Richard Siddoway Bagnall (14 July 1884 - 19 January 1962) was an English entomologist. Bagnall specialised in Thysanoptera and published several important works on the higher classification of this insect order throughout the world, describing many new genera and species.

A comprehensive account of his life and work is given by
Louise Berridge.

== Early life and education ==
Richard Siddoway Bagnall was born in Winlaton, England (near Whickham) on 14 July 1884 to father Thomas W. Bagnall (1862-ca.1907) and mother Emily Florence Lane (ca. 1862-1932). He had meningitis and rheumatic fever as a child, and although his two brothers went to boarding school in their teenage years, Bagnall was sheltered by his family and educated privately at home.
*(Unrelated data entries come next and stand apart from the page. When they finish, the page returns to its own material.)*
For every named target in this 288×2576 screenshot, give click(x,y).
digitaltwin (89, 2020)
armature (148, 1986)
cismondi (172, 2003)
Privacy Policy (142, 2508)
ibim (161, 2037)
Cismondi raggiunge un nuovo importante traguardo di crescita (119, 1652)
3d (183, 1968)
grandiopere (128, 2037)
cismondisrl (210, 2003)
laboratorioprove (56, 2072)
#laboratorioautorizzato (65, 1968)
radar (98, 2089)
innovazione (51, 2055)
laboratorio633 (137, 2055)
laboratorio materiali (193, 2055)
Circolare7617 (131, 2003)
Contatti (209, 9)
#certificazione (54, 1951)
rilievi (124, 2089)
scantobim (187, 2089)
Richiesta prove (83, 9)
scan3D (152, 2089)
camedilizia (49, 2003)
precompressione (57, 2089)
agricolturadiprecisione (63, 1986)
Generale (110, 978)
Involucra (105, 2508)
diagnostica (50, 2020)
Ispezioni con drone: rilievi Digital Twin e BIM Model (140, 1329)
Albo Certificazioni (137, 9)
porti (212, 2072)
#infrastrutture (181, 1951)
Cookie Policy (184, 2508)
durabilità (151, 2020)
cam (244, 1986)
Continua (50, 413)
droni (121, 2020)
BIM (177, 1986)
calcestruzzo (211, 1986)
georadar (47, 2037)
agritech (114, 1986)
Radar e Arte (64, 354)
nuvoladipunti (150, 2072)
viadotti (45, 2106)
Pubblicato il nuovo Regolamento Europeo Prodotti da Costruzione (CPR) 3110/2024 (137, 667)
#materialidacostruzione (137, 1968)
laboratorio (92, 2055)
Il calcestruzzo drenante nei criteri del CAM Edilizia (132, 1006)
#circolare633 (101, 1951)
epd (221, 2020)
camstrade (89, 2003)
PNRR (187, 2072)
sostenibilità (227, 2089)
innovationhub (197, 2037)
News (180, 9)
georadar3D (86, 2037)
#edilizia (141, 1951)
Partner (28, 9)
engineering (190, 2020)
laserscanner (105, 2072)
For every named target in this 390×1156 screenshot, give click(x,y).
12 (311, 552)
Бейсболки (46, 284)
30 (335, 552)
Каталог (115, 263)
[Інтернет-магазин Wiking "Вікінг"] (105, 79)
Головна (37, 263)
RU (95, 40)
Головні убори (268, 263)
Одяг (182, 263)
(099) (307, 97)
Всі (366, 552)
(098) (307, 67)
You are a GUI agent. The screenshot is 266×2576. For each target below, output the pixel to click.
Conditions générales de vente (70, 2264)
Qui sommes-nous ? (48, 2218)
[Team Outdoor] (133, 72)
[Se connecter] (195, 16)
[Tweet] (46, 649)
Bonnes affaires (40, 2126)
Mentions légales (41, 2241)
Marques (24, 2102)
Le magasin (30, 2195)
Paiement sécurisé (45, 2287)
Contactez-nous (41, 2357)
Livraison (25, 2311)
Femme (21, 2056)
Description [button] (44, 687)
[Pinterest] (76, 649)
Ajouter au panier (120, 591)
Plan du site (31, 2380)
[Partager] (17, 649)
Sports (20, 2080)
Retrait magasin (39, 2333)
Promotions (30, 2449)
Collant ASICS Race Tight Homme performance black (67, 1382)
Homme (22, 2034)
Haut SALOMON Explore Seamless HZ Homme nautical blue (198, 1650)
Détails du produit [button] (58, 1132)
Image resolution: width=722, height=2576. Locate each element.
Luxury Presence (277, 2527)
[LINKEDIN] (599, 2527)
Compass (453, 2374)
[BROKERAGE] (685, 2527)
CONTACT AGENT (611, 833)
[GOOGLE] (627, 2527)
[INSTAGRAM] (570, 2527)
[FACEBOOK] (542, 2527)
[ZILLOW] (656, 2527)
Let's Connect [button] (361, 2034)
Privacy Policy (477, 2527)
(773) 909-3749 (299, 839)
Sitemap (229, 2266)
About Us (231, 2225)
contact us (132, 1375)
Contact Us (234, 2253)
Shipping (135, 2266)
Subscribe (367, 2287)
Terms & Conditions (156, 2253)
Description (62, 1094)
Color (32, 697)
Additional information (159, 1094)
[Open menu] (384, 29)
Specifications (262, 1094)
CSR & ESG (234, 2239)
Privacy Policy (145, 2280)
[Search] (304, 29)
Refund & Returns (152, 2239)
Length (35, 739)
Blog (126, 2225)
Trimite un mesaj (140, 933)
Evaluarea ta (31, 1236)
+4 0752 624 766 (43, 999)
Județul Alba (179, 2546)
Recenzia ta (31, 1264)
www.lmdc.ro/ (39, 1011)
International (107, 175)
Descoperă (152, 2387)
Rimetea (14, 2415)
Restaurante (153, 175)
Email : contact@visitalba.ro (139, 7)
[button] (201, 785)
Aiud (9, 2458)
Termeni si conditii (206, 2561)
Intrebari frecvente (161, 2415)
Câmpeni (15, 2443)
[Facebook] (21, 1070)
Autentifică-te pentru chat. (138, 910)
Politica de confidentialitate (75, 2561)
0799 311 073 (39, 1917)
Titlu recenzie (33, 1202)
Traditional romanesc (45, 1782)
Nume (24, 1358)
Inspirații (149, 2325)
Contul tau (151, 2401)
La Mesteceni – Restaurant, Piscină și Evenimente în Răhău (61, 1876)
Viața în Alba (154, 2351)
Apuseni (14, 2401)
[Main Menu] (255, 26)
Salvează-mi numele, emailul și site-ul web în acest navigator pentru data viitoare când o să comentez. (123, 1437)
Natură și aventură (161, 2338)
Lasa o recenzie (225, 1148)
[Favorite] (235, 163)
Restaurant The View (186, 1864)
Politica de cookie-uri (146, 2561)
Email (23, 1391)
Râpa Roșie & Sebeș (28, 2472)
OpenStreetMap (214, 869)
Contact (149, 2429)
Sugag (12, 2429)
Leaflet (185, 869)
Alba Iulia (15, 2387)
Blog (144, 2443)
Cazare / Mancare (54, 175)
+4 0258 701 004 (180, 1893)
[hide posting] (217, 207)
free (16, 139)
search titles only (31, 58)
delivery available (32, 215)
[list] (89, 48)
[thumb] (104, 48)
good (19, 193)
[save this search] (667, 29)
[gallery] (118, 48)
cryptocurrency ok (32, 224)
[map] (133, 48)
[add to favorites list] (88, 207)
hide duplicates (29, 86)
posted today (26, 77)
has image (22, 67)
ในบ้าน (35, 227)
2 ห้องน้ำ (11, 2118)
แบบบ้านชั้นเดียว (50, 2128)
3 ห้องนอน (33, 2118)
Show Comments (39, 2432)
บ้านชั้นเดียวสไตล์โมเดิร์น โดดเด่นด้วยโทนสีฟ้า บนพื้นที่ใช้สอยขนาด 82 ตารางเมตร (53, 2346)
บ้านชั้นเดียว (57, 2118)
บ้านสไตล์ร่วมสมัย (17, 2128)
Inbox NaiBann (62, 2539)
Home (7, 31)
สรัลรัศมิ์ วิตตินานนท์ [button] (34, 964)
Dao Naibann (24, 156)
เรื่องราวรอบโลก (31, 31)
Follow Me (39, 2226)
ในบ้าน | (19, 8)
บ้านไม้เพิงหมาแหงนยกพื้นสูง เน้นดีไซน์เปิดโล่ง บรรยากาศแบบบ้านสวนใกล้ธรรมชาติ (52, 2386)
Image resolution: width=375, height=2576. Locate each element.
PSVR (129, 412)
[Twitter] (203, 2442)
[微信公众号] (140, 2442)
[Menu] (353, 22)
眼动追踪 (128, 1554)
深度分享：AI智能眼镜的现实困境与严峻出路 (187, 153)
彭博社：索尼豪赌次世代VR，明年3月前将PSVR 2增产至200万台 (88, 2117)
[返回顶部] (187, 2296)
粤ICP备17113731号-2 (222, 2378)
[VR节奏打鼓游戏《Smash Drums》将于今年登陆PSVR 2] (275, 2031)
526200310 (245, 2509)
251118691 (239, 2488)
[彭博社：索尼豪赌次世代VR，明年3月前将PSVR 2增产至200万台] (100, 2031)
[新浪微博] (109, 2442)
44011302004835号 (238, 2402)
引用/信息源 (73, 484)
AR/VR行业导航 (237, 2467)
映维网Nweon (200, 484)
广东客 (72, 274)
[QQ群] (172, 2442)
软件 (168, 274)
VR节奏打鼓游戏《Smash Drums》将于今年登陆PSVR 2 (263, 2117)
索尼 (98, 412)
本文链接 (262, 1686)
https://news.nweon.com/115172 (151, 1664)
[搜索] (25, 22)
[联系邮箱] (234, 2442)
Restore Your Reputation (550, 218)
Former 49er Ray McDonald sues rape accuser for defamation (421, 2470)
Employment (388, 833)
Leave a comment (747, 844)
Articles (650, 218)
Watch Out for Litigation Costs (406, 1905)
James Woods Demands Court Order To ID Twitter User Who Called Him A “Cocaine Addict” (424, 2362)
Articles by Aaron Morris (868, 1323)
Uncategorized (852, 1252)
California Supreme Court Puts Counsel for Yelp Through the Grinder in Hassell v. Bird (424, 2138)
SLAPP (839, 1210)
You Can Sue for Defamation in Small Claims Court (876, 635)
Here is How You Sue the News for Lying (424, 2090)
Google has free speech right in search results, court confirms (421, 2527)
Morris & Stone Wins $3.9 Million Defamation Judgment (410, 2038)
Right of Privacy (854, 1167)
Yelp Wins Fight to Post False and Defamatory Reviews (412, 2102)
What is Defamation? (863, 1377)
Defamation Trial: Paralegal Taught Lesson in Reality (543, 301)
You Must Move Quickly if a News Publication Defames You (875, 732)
He showed a keen interest in entomology during his childhood, being active in the Vale of Derwent Naturalists' Field Club and was President from 1909-1911.
He published his first paper in 1906 on an unusual beetle that he collected from his cellar.

== Entomological Research ==
Bagnall described 577 species and 100 genera within the insect order Thysanoptera in over 120 publications.

== Awards ==
In 1904, Bagnall was elected a Fellow of the Royal Entomological Society of London and in 1909 he was elected a Fellow of the Linnean Society of London.